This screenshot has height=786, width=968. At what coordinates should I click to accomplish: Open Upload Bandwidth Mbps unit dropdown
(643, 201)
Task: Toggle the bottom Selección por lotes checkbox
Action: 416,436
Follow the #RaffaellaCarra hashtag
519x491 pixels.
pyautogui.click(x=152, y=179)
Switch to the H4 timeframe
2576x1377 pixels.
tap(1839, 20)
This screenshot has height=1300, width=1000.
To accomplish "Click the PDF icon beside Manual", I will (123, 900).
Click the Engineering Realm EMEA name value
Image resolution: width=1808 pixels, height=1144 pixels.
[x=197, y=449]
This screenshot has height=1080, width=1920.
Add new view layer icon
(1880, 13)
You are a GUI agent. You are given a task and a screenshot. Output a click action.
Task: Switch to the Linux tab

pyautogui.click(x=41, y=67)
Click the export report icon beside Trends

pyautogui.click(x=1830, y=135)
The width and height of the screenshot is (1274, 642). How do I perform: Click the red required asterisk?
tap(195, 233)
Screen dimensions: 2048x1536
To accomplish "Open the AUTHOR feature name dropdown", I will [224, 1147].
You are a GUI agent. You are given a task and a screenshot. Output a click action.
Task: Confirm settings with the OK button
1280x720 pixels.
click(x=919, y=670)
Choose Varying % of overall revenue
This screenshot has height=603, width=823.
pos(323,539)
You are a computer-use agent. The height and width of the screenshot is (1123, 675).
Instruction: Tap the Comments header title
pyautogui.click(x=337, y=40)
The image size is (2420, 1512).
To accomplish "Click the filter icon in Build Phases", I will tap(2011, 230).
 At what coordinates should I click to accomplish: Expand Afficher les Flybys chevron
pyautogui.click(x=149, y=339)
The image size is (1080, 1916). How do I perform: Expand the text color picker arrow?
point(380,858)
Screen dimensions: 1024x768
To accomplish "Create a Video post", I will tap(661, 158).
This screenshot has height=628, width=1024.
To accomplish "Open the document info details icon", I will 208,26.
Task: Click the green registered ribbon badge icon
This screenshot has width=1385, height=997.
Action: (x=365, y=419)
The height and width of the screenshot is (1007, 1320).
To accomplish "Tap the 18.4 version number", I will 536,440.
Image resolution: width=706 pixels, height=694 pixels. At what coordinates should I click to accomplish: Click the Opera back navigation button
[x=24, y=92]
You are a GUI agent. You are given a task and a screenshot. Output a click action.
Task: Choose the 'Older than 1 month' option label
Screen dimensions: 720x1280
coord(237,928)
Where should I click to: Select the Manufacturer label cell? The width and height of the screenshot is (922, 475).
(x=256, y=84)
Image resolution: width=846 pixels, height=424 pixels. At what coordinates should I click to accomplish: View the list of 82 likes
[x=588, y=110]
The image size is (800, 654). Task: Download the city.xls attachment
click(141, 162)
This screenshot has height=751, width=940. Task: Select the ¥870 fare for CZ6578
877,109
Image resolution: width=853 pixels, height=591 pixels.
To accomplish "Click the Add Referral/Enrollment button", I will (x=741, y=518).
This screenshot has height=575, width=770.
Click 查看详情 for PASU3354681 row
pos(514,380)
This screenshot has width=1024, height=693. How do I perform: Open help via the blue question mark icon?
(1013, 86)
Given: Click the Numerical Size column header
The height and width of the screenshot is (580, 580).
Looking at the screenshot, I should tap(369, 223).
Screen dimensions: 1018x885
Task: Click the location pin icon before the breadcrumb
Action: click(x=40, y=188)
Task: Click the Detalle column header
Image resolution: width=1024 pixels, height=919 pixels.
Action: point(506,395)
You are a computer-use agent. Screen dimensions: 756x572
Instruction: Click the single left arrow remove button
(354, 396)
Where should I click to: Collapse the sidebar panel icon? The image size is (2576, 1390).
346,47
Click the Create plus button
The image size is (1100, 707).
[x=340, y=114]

* [Exercise task] Return every line of the records above that contains the word "should", copied in full.

* [The answer]
This screenshot has height=786, width=968. At what coordinates should I click to accomplish: Open Upload Bandwidth Mbps unit dropdown
 At what coordinates should I click to accomplish: Expand Afficher les Flybys chevron
Image resolution: width=706 pixels, height=694 pixels. At what coordinates should I click to accomplish: Click the Opera back navigation button
Where should I click to: Select the Manufacturer label cell? The width and height of the screenshot is (922, 475).
Image resolution: width=846 pixels, height=424 pixels. At what coordinates should I click to accomplish: View the list of 82 likes
Looking at the screenshot, I should tap(369, 223).
Where should I click to: Collapse the sidebar panel icon? The image size is (2576, 1390).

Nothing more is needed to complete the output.